§ **WHAT YOU ARE ASKED TO DO**
Could you retype every record below exactly as it appears?

── RECORD SET ──

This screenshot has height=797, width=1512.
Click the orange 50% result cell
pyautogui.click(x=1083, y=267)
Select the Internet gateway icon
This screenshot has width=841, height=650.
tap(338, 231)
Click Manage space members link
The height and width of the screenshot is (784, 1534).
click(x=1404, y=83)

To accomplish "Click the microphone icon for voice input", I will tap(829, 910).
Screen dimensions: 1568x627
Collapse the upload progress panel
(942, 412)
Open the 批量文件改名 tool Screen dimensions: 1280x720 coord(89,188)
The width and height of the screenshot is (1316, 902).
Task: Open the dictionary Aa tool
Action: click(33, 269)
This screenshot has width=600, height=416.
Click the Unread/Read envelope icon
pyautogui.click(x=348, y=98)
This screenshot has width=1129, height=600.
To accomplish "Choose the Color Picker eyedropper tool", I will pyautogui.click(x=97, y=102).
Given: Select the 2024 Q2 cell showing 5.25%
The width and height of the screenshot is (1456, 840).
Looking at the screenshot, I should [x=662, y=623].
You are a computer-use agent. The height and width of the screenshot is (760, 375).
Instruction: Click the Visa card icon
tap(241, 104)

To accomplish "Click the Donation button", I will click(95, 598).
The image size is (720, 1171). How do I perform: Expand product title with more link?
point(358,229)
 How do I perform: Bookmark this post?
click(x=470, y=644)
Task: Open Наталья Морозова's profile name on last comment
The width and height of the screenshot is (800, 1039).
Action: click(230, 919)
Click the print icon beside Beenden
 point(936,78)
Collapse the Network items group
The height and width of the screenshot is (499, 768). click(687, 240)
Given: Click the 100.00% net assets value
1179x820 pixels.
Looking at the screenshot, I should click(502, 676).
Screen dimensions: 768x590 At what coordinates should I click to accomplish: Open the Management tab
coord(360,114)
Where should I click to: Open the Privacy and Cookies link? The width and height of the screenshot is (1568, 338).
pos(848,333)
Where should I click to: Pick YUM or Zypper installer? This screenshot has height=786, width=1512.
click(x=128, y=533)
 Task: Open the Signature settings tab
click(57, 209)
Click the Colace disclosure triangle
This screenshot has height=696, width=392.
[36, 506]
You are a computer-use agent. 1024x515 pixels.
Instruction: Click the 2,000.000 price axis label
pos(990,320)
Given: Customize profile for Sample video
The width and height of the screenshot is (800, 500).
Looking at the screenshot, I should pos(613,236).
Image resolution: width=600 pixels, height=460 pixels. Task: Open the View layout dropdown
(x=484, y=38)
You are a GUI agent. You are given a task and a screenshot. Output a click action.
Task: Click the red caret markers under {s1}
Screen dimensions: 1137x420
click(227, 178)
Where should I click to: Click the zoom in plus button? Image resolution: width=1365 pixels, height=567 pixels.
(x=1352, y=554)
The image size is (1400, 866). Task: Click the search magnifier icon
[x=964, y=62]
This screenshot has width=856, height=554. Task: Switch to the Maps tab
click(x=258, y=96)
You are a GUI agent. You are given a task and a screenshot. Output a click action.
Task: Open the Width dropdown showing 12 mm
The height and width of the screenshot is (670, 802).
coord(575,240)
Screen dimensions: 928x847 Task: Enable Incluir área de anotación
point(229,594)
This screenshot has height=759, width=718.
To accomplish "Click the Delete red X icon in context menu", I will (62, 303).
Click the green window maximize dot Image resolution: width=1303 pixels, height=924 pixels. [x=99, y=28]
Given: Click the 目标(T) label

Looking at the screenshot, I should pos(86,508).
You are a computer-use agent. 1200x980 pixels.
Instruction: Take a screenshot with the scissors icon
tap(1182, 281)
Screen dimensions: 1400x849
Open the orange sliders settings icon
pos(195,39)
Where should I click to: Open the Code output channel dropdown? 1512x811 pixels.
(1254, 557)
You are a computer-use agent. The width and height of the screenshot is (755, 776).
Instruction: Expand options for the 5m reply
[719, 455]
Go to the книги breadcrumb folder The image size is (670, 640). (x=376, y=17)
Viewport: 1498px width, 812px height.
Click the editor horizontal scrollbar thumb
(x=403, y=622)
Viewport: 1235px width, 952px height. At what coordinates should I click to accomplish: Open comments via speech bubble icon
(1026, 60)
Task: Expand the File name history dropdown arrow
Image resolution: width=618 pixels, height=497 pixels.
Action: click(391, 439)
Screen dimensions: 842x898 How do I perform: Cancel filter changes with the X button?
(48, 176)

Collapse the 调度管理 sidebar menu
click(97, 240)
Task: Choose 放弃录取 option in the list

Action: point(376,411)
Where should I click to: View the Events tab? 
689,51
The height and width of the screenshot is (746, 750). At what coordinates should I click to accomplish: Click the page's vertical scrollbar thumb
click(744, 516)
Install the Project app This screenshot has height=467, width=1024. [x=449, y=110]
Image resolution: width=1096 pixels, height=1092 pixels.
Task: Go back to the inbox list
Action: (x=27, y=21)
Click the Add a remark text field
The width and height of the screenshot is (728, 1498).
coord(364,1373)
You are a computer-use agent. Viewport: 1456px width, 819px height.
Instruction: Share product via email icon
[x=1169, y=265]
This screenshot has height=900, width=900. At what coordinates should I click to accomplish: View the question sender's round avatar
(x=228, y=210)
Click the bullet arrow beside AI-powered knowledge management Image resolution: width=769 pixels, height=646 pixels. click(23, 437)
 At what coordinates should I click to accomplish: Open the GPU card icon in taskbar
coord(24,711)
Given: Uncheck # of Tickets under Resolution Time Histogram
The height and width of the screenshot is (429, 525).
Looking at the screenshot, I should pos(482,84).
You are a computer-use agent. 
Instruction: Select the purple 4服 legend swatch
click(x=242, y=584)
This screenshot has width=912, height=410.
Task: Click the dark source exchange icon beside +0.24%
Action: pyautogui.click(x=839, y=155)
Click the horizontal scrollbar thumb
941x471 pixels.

───

§ **EXPECTED OUTPUT**
This screenshot has height=797, width=1512.
Click the orange 50% result cell
pyautogui.click(x=1083, y=267)
Select the Internet gateway icon
This screenshot has width=841, height=650.
tap(338, 231)
Click Manage space members link
The height and width of the screenshot is (784, 1534).
click(x=1404, y=83)

To accomplish "Click the microphone icon for voice input", I will tap(829, 910).
Screen dimensions: 1568x627
Collapse the upload progress panel
(942, 412)
Open the 批量文件改名 tool Screen dimensions: 1280x720 coord(89,188)
The width and height of the screenshot is (1316, 902).
Task: Open the dictionary Aa tool
Action: click(33, 269)
This screenshot has width=600, height=416.
Click the Unread/Read envelope icon
pyautogui.click(x=348, y=98)
This screenshot has width=1129, height=600.
To accomplish "Choose the Color Picker eyedropper tool", I will pyautogui.click(x=97, y=102).
Given: Select the 2024 Q2 cell showing 5.25%
The width and height of the screenshot is (1456, 840).
Looking at the screenshot, I should [x=662, y=623].
You are a computer-use agent. The height and width of the screenshot is (760, 375).
Instruction: Click the Visa card icon
tap(241, 104)

To accomplish "Click the Donation button", I will click(95, 598).
The image size is (720, 1171). How do I perform: Expand product title with more link?
point(358,229)
 How do I perform: Bookmark this post?
click(x=470, y=644)
Task: Open Наталья Морозова's profile name on last comment
The width and height of the screenshot is (800, 1039).
Action: click(230, 919)
Click the print icon beside Beenden
 point(936,78)
Collapse the Network items group
The height and width of the screenshot is (499, 768). click(687, 240)
Given: Click the 100.00% net assets value
1179x820 pixels.
Looking at the screenshot, I should click(502, 676).
Screen dimensions: 768x590 At what coordinates should I click to accomplish: Open the Management tab
coord(360,114)
Where should I click to: Open the Privacy and Cookies link? The width and height of the screenshot is (1568, 338).
pos(848,333)
Where should I click to: Pick YUM or Zypper installer? This screenshot has height=786, width=1512.
click(x=128, y=533)
 Task: Open the Signature settings tab
click(57, 209)
Click the Colace disclosure triangle
This screenshot has height=696, width=392.
[36, 506]
You are a computer-use agent. 1024x515 pixels.
Instruction: Click the 2,000.000 price axis label
pos(990,320)
Given: Customize profile for Sample video
The width and height of the screenshot is (800, 500).
Looking at the screenshot, I should pos(613,236).
Image resolution: width=600 pixels, height=460 pixels. Task: Open the View layout dropdown
(x=484, y=38)
You are a GUI agent. You are given a task and a screenshot. Output a click action.
Task: Click the red caret markers under {s1}
Screen dimensions: 1137x420
click(227, 178)
Where should I click to: Click the zoom in plus button? Image resolution: width=1365 pixels, height=567 pixels.
(x=1352, y=554)
The image size is (1400, 866). Task: Click the search magnifier icon
[x=964, y=62]
This screenshot has width=856, height=554. Task: Switch to the Maps tab
click(x=258, y=96)
You are a GUI agent. You are given a task and a screenshot. Output a click action.
Task: Open the Width dropdown showing 12 mm
The height and width of the screenshot is (670, 802).
coord(575,240)
Screen dimensions: 928x847 Task: Enable Incluir área de anotación
point(229,594)
This screenshot has height=759, width=718.
To accomplish "Click the Delete red X icon in context menu", I will (62, 303).
Click the green window maximize dot Image resolution: width=1303 pixels, height=924 pixels. [x=99, y=28]
Given: Click the 目标(T) label

Looking at the screenshot, I should pos(86,508).
You are a computer-use agent. 1200x980 pixels.
Instruction: Take a screenshot with the scissors icon
tap(1182, 281)
Screen dimensions: 1400x849
Open the orange sliders settings icon
pos(195,39)
Where should I click to: Open the Code output channel dropdown? 1512x811 pixels.
(1254, 557)
You are a computer-use agent. The width and height of the screenshot is (755, 776).
Instruction: Expand options for the 5m reply
[719, 455]
Go to the книги breadcrumb folder The image size is (670, 640). (x=376, y=17)
Viewport: 1498px width, 812px height.
Click the editor horizontal scrollbar thumb
(x=403, y=622)
Viewport: 1235px width, 952px height. At what coordinates should I click to accomplish: Open comments via speech bubble icon
(1026, 60)
Task: Expand the File name history dropdown arrow
Image resolution: width=618 pixels, height=497 pixels.
Action: click(391, 439)
Screen dimensions: 842x898 How do I perform: Cancel filter changes with the X button?
(48, 176)

Collapse the 调度管理 sidebar menu
click(97, 240)
Task: Choose 放弃录取 option in the list

Action: point(376,411)
Where should I click to: View the Events tab? 
689,51
The height and width of the screenshot is (746, 750). At what coordinates should I click to accomplish: Click the page's vertical scrollbar thumb
click(744, 516)
Install the Project app This screenshot has height=467, width=1024. [x=449, y=110]
Image resolution: width=1096 pixels, height=1092 pixels.
Task: Go back to the inbox list
Action: (x=27, y=21)
Click the Add a remark text field
The width and height of the screenshot is (728, 1498).
coord(364,1373)
You are a computer-use agent. Viewport: 1456px width, 819px height.
Instruction: Share product via email icon
[x=1169, y=265]
This screenshot has height=900, width=900. At what coordinates should I click to accomplish: View the question sender's round avatar
(x=228, y=210)
Click the bullet arrow beside AI-powered knowledge management Image resolution: width=769 pixels, height=646 pixels. click(23, 437)
 At what coordinates should I click to accomplish: Open the GPU card icon in taskbar
coord(24,711)
Given: Uncheck # of Tickets under Resolution Time Histogram
The height and width of the screenshot is (429, 525).
Looking at the screenshot, I should pos(482,84).
You are a computer-use agent. 
Instruction: Select the purple 4服 legend swatch
click(x=242, y=584)
This screenshot has width=912, height=410.
Task: Click the dark source exchange icon beside +0.24%
Action: pyautogui.click(x=839, y=155)
Click the horizontal scrollbar thumb
941x471 pixels.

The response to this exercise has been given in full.